For data transfers to the US based on SCC, clause 5(a) of the relevant Annex requires the data importer to inform the EU-based data controller without delay if it is unable to comply with its obligations under SCC due to legislation in its country. According to the SCC, both parties to the contract must ensure that they abide to the level of data protection required by EU law before transferring personal data to the third country (ECJ, op. cit., recital 142). If this is not the case, data already transferred must be returned or destroyed. According to clause 6 of the Annex to the SCC, data subjects are entitled to compensation in the event of infringements. Conversely, access by national security authorities to personal data in third-party systems within their territory is regularly subject to confidentiality obligations to the detriment of those third parties. The data importers concerned are thus in breach of either the confidentiality obligations imposed on them by the national security services or the provisions of the SCC. The conflicts between national security law on the one hand and Privacy Shield or SCC on the other are similar.
In this respect, if data transfers based on the SCC are not generally finished and related data deleted, “additional measures” by the parties concerned will be required. The ECJ does not explain in detail what is meant by this. It would be conceivable, for example, to encrypt the exported data, provided that the business model of the parties concerned is suitable. It might also be possible to move personal data from the EU to cloud servers within the EU. Additional strict contractual transparency and reporting obligations of the data importer could also be considered as “additional measures”. For international data transfers based on the relevant SCC for contract processing, additional contractual arrangements similar to the standard contracts for contract processing within the EU could be considered.

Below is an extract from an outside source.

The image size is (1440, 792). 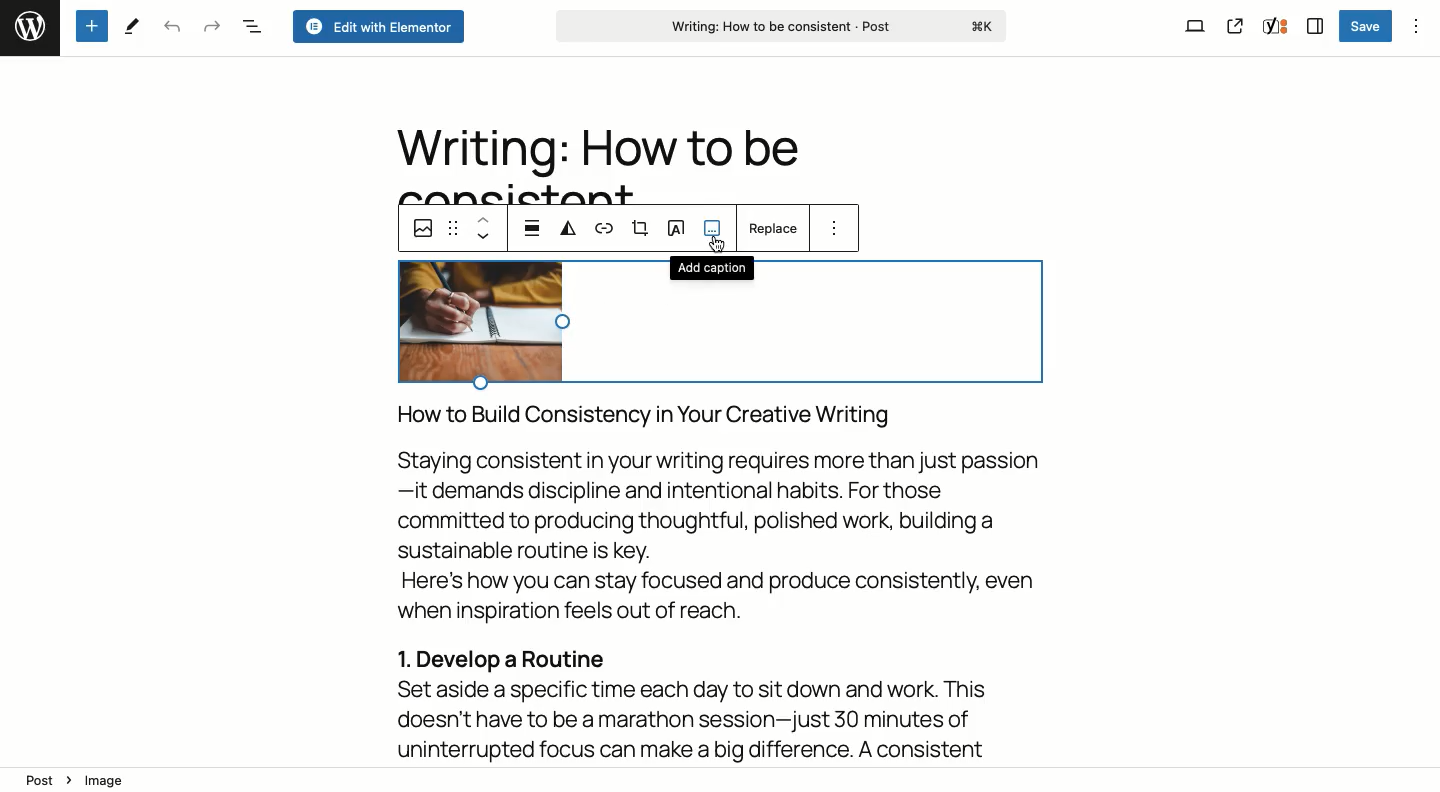 I want to click on Drag, so click(x=454, y=228).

Any measures must be covered by a prior analysis and discussion with the data importer on the consequences of the removal of the Privacy Shield and the alternative solution, e.g. SCC, or, in the case of existing SCC, the recording and documentation of the data transfers, including an assessment of the level of data protection in the recipient countries. The results of the analysis and the assessment should be documented appropriately. The Schrems II decision creates an immediate need for action for affected companies.